In the middle of last night’s debate, I actually tweeted about it because the difference was audible: Mitt Romney’s applause, for the first time that I can remember, was louder than Newt Gingrich’s. The Gingrich campaign can think of just one possible explanation as to how Mitt Romney could have inspired such a response in his audience: He must have unfairly packed the hall.

“They definitely packed the room,” Kevin Kellems, one of Gingrich’s senior advisers, told The Huffington Post early Friday morning. “The problem for them is their candidate, at several junctures, couldn’t remember what he had said before on an issue or what the fundamental truth is on a given topic. TV viewers tend to notice and remember things like that.”

A more junior member of the Gingrich campaign said in an email that it was “obvious” that the Romney campaign had worked to make sure the audience was overly favorable toward the former Massachusetts governor. …

The campaign staffer noted that the Florida Republican Party had “picked 900 plus seats.”

Florida Republican Party spokesman Brian Hughes told HuffPost in a phone interview late Thursday that the state party controlled who got roughly 900 of the 1,200 tickets issued to the debate. But he took issue with charges that the crowd was tilted toward any one candidate.

“The vast majority of [the tickets] went to rank and file. We did a very thorough job of getting them to the rank and file, vetting them to make sure they went to registered Republicans and then making sure they went out to people that were not knowingly affiliated” with any of the candidates, Hughes said.
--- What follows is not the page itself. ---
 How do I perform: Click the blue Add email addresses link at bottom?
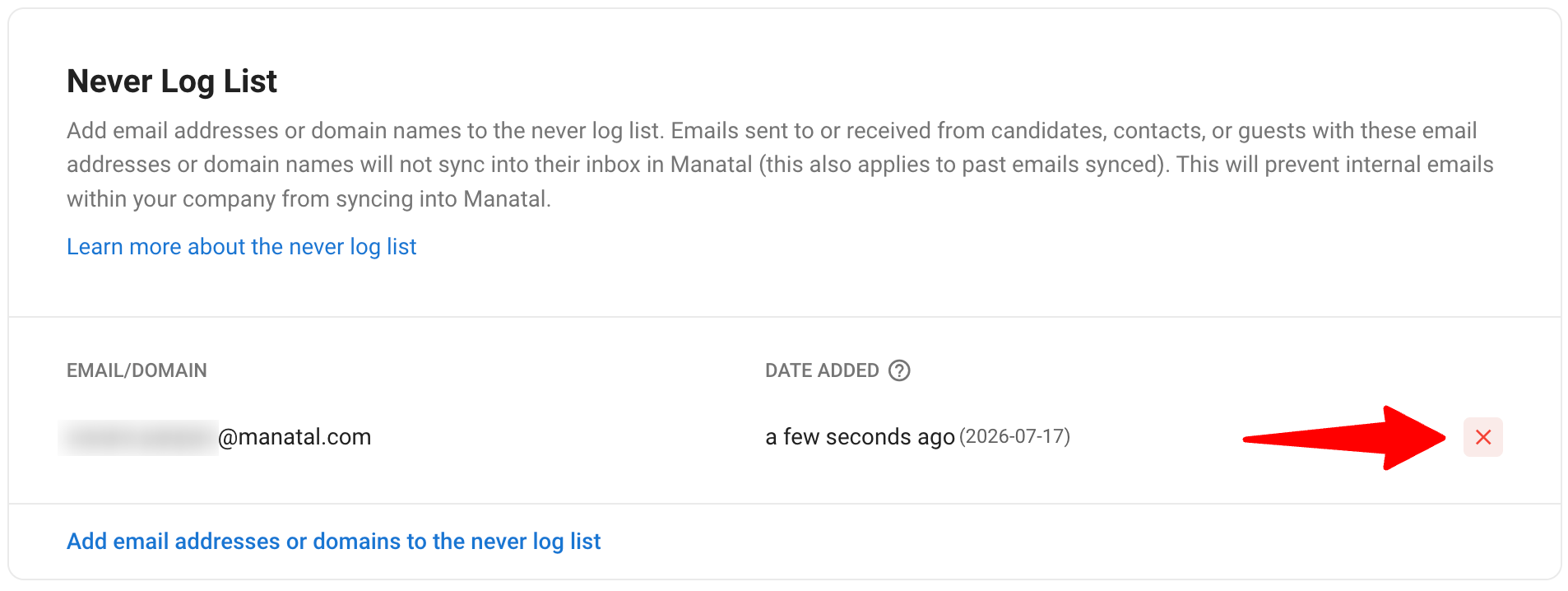click(x=333, y=542)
These accusations of room-packing come closely on the heels of Gingrich’s spoken beefs with NBC’s no-audience-applause-allowed policy at Monday night’s debate. After that debate, Gingrich said, “We’re going to serve notice on future debates. We’re just not going to allow that to happen. That’s wrong. The media doesn’t control free speech. People ought to be allowed to applaud if they want to.”

Apparently, to Gingrich and his campaign staff, the only “fair” debate is one in which (a) audience participation is allowed and (b) that audience participation works in Gingrich’s favor. After the NBC debate, his gripe seemed legitimate: The utter audience silence of the debate was strange and the bias betrayed by the moderators flat-out offensive to many viewers as well as the candidates themselves. After this debate, his complaints seem weak. Sure, he’s a great debater, but that doesn’t mean another candidate can’t possibly overshadow him in a particular showing. Even Gingrich fans admit the former Speaker’s performance last night was lackluster. Who knows? Maybe he pandered to Floridians too much: Eventually flattery offends as much as it gratifies. At this point, Gingrich just needs to take responsibility for his own poor performances and stop making excuses.

That said, though, it’d be great to watch just one well-moderated debate, one in which the questions are insightful and issues-oriented, one in which the candidates are able to capture our attention and hold it — not with attacks on each other but with compelling plans for the future of the country.